I love Daniel’s optimization posts, but this one seems a little too esoteric: it’s for when autovectorization isn’t fast enough (edit: or isn’t available) but you can’t or don’t want to use SIMD; it gives you a solution solidly better than the former but worse than the latter, and more opaque than either.
In all cases, obviously the real magic is in the 64-bit word comparison routine (which doesn’t get more than a passing mention); converting the former problem into the latter is extremely straightforward and obvious - if you know that optimized solutions for the latter exist (I personally didn’t know of this bit twiddling hack (aside from doing it via SIMD, obviously) and am grateful to learn about the approach in Muła’s code).
Are there many cases where plain ASCII is okay anymore, anyway? Wouldn't proper UTF-whatever comparisons mandate doing it the slow way, if you wanted counts versus just "same/not the same"?
The actual killer application of character count matching is bioinformatics. You only need four distinct characters to encode DNA, which of course, means in reality you only need two bits, but I don't know if anyone has bothered to develop a two-bit character encoding system and instructions that can operate on them. They have come up with extremely optimized implementations that compare byte streams, though, utilizing ASCII GCTA.
Bioinformatician here. Yes, people have come up with many encoding systems: 2-bit encoding systems, 3-bit encoding systems (for N's), various encoding schemes that allows long runs of N's to be stored with little memory costs, and even reduced amino acid alphabets for e.g. 4-bit amino acid sequences.
In my experience, the performance bottlenecks in bioinformatics is usually IO, parsing, de/compression and needlessly slow algorithms. You rarely get meaningful speed improvements by internally encoding the sequences one way or another (storing small fixed-size sequences in machine integers is an exception). There can be other advantages, though, like reduced memory consumption.
Partly for that reason, most DNA data is just stored as gzipped text files.
That would be more interesting, something that could handle a UTF-8 string in a similar situation (I guess you'd compare the bytes and then do a walk to see if it was part of a multi-byte character? Maybe the high-bit would help?).
For UTF-8 I believe the question is ill-posed. The "position" of a "character" in unicode is very hard to determine and depends largely on what you take to be a character.
Then UTF-8 should not be operated on directly. When reading from a file etc., first decode the input into an internal string format that has straight-forward linear access to each gc boundary.
Yeah, that's what the normalization forms are for. But still, almost no question how to do things in Unicode can be answered in a single sentence without disregarding 99 % of the complexity.
Yes!
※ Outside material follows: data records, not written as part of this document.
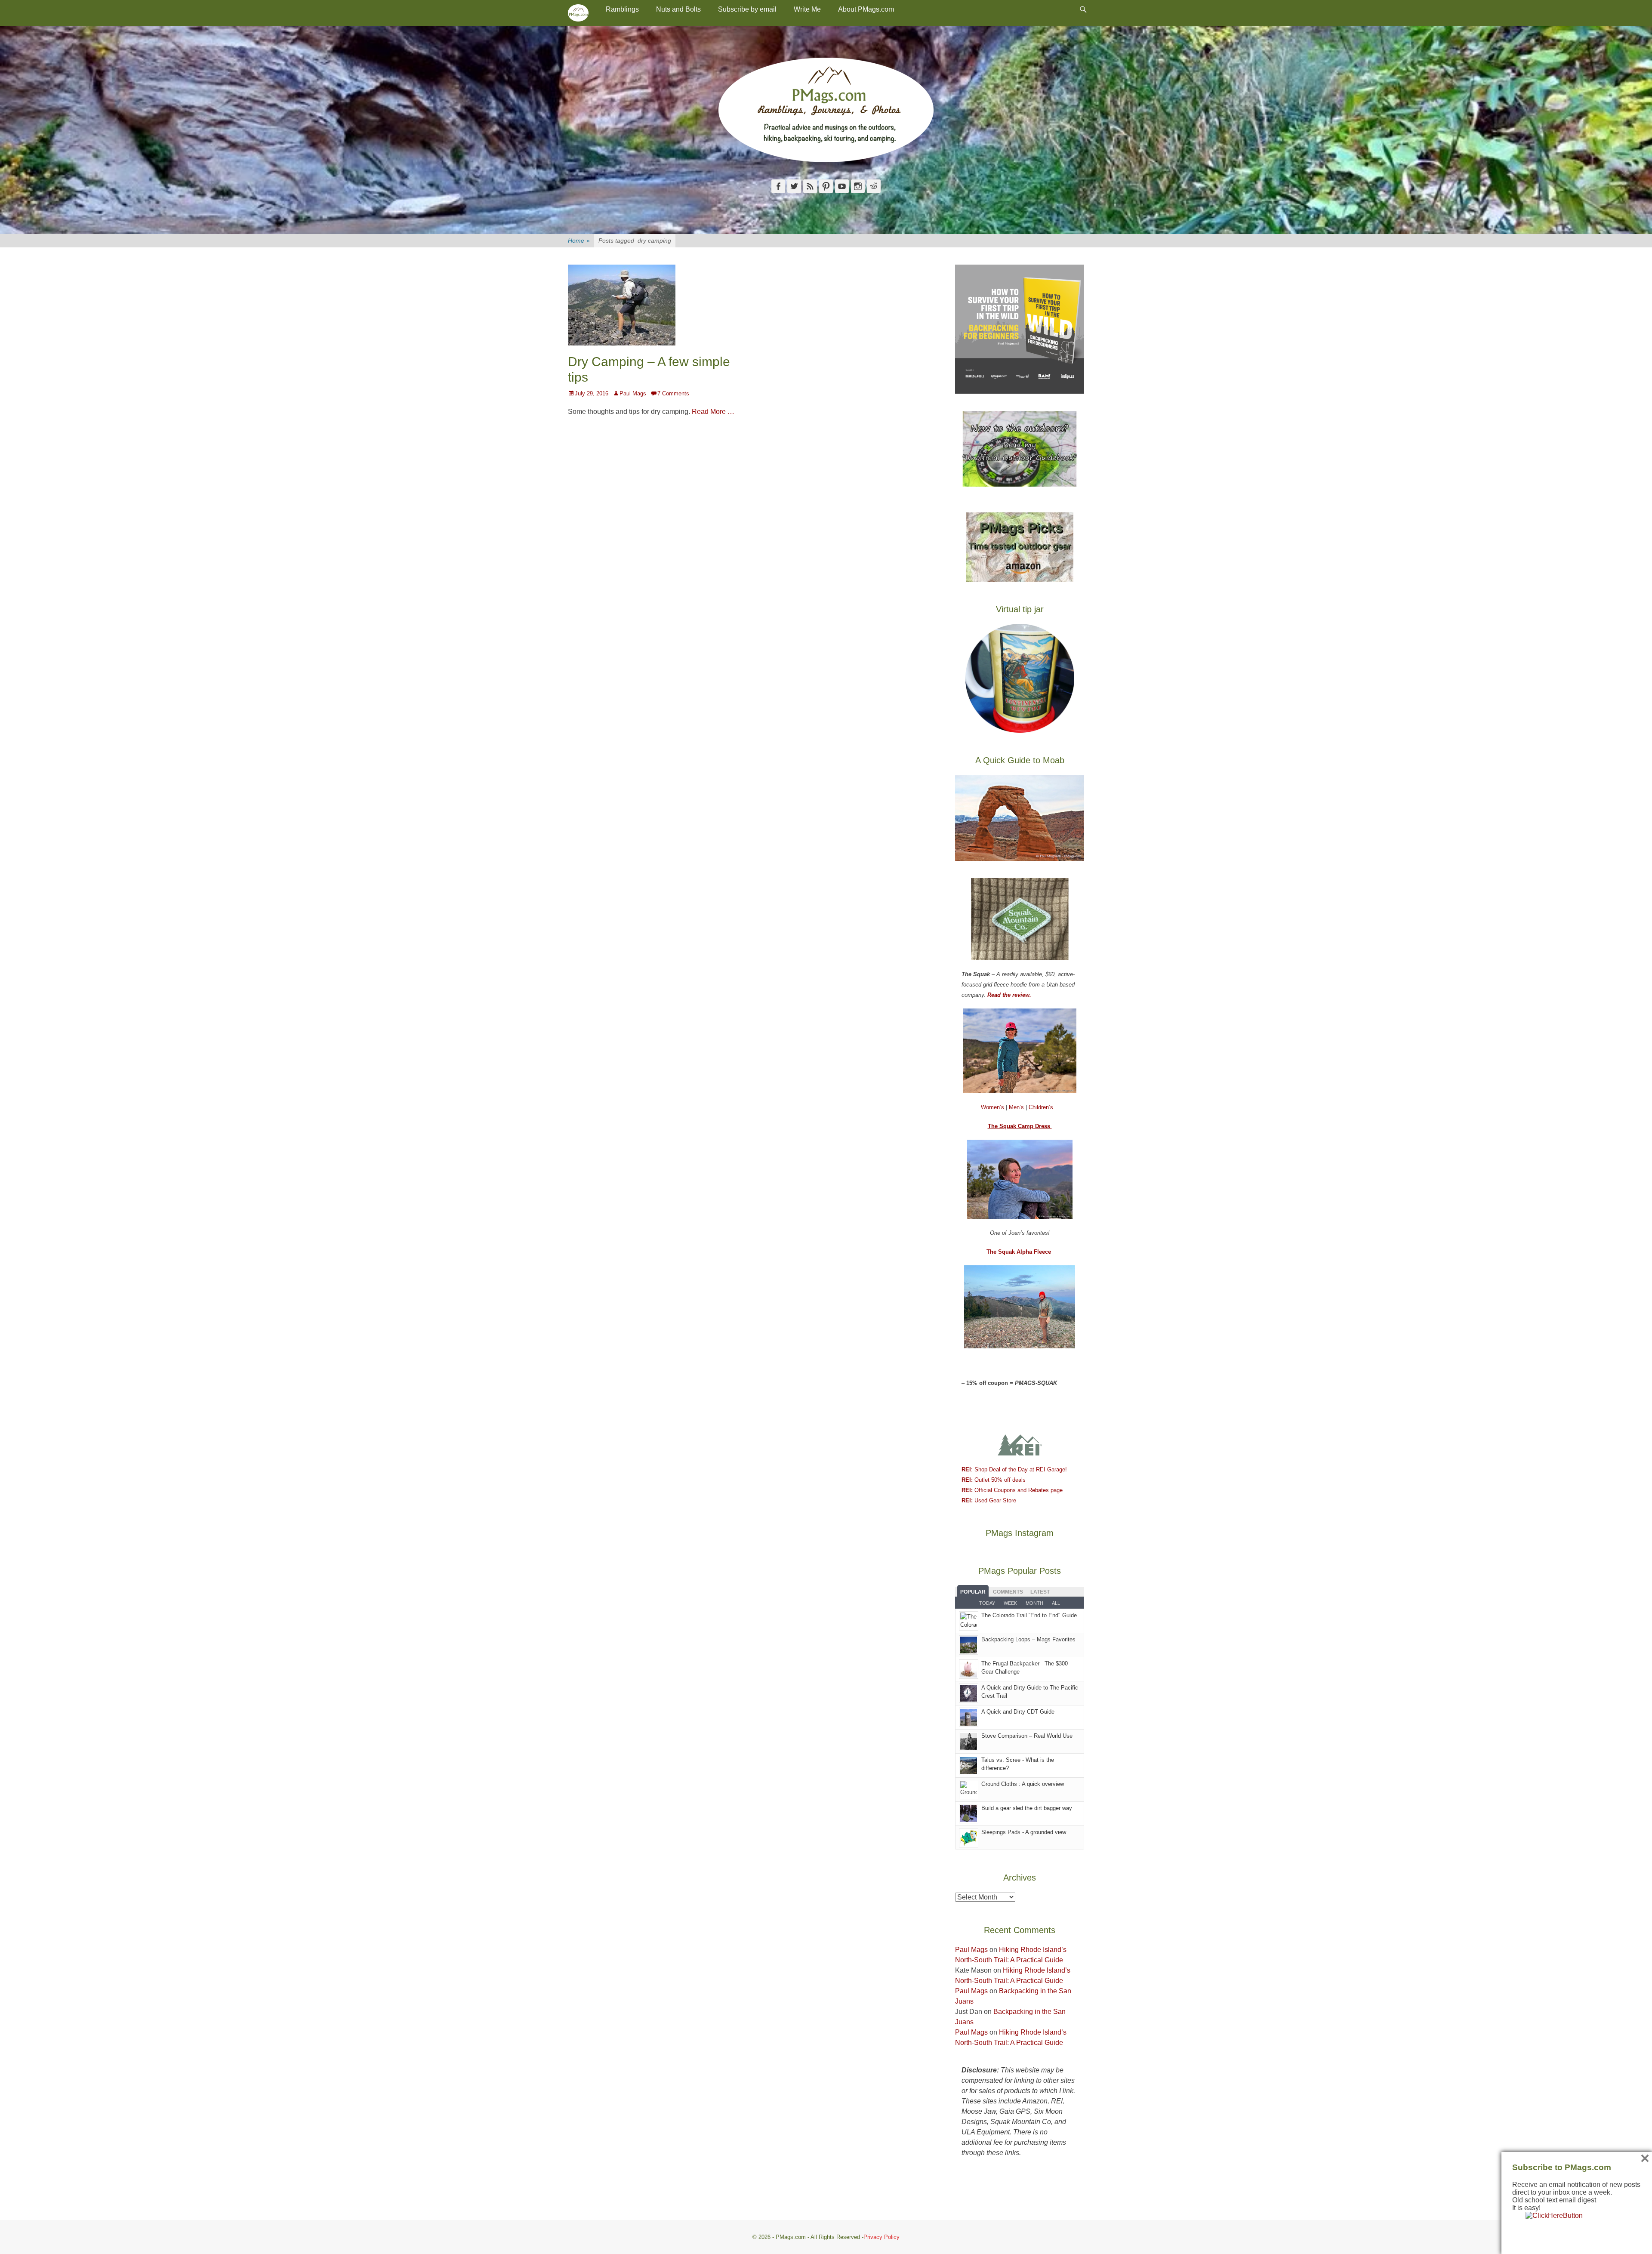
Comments (1008, 1592)
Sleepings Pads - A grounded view (1023, 1832)
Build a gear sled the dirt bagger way (1026, 1808)
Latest (1040, 1592)
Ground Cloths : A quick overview (1022, 1784)
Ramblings (622, 9)
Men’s (1017, 1107)
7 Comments (673, 393)
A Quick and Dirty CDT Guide (1017, 1711)
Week (1010, 1603)
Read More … (713, 411)
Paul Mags (633, 393)
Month (1034, 1603)
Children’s (1041, 1107)
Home (579, 240)
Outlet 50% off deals (994, 1480)
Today (987, 1603)
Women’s (993, 1107)
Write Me (807, 9)
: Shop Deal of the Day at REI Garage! (1014, 1469)
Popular (973, 1592)
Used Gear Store (989, 1500)
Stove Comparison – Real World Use (1027, 1736)
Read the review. (1009, 995)
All (1056, 1603)
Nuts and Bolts (678, 9)
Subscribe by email (747, 9)
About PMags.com (866, 9)
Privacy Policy (881, 2237)
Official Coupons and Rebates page (1012, 1490)
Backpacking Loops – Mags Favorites (1028, 1639)
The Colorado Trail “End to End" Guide (1029, 1615)
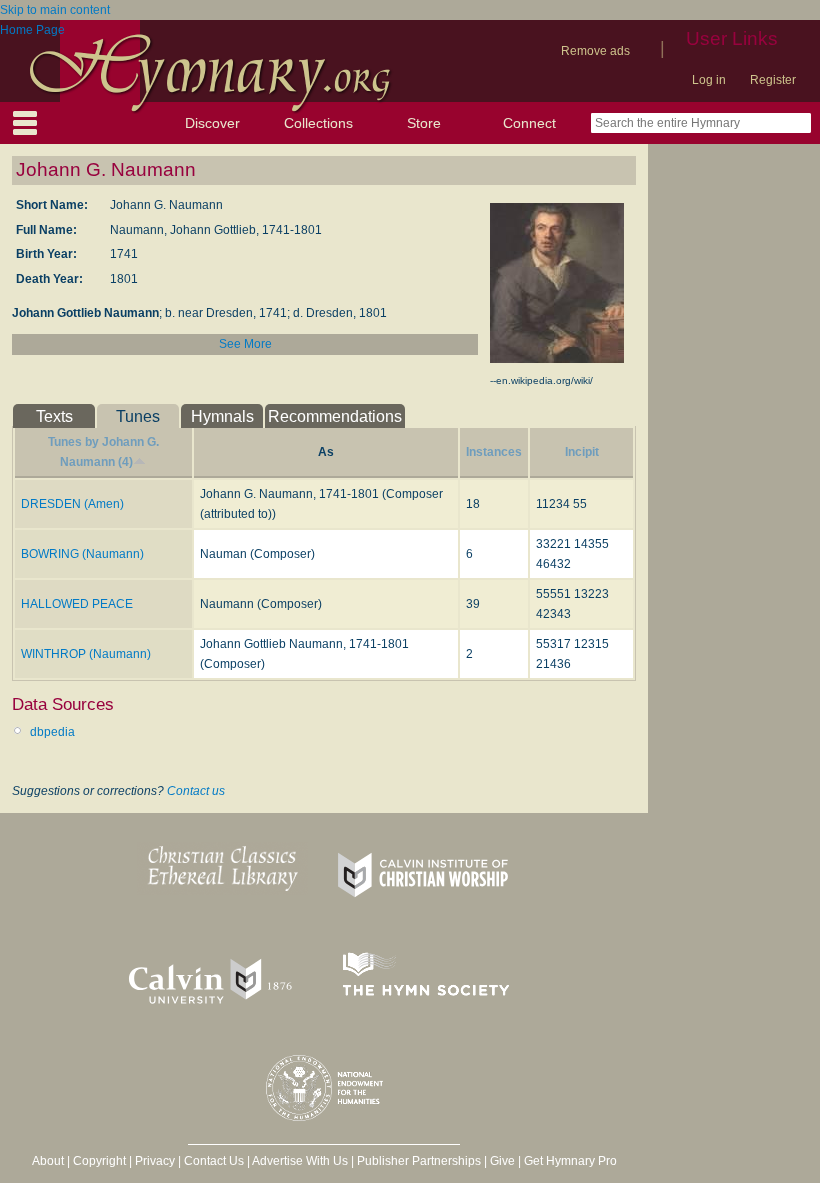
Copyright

Plain ASCII is great, even when you need to properly handle non-ASCII. When >90% of your strings are ASCII in practice, then having an "is ASCII" bit in your string headers can save a ton of memory, and gain more performance than you lose in flag checks and extra code.
Heck, if your usual encoding is UTF-8, the flag bit can be purely advisory and ignored when it doesn't matter.
In all cases, obviously the real magic is in the 64-bit word comparison routine (which doesn’t get more than a passing mention); converting the former problem into the latter is extremely straightforward and obvious - if you know that optimized solutions for the latter exist (I personally didn’t know of this bit twiddling hack (aside from doing it via SIMD, obviously) and am grateful to learn about the approach in Muła’s code).